On Saturday Dave and I went to a new—well, to us—used bookstore in Costa Mesa. It’s certainly not the largest used bookstore I’ve been in, especially when you consider the fact that they also sell used DVDs and CDs (yes, we got a few movies, too), and that there is a significant amount of inventory
that’s in Japanese. In spite of all that we both managed to find some gems. I got four books to read, three Patricia Cornwell novels featuring Kay Scarpetta (Black Notice, Trace, and At Risk), and a Mercedes Lackey book (When Darkness Falls). The Lackey book is naturally book three in a trilogy that I am missing the first two books of, but that can be fixed. In fact, I mooched one of the other books from someone at Book Mooch, and have the other book on my mooch wish list. I spent four bucks on these four books. Total. Yup. Just a buck each.

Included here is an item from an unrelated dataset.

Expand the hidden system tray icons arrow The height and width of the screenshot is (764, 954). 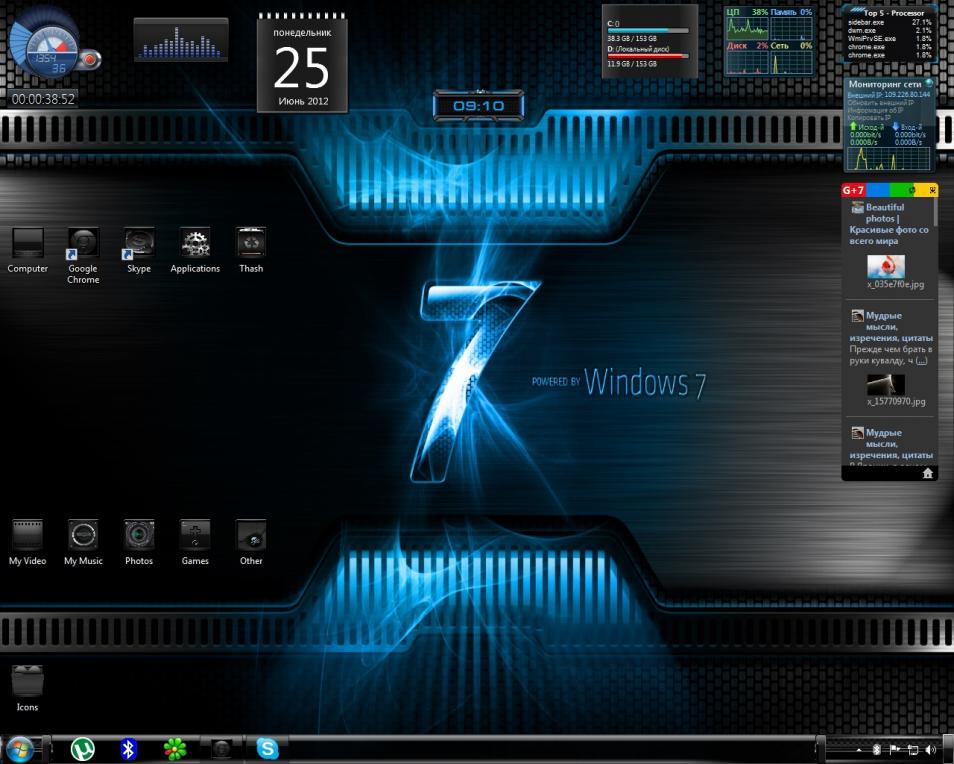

I lucked into two other books that I’ve been wanting for quite a while, Kaffe Fassett’s Kaleidoscope of Quilts and Charlene Schurch’s Sensational Knitted Socks. Not quite the deal the other books were, but at half price for nearly new condition I’m not going to complain. Point of fact, you would have had a difficult time getting either of them away from me. I have most of Fassett’s books, so how could I possibly turn this one down? The colors alone are incredible, plus I have some ideas for adapting one or two of these into knitting patterns. I know. Fun, huh? And the sock book. You can’t have too many sock books. This one has some patterns in it that I particularly like.
Thought I’d share this video with you. Dave just sent it to me. Do not watch it if you are afraid of heights. The trail is incredible. The trail was built in 1901, and is now the entrance to a climbing area in El Chorro in southern Spain. All I can say is Wow. I want to go. But I would so need someone to help me over a couple of those spots. You’ll see…





Kim April 21
Dulcavina is looking lovely :)
Great haul at the bookstore–enjoy!
Angela April 21
Beautiful progress! :)
I took heed and didn’t watch the video. Chills just thinking about it!
Denise April 21
The trail…OMG!
-Denise
Jan April 22
Cool!! When do we leave for the trip?
Mikki April 22
ARE YOU INSANE?!?
Robin April 22
Dulcavina is coming along nicely and total score on the books!! I so want to knit those socks, way cool pattern.
Ria April 29
I was lucky enough to find the first book of the Obsidian trilogy at a used book store, which got me hooked. And the regular bookstores are here are usually quite crap, but they happened to have the second two books, so that was an obvious buy. Now my roommate wants the next book in that series, the one that takes place about 1000 years or so after the first three, though she’s waiting for it to come out in paperback. I expect as soon as she’s done with it, I’ll be stealing it to read too; those books are really good!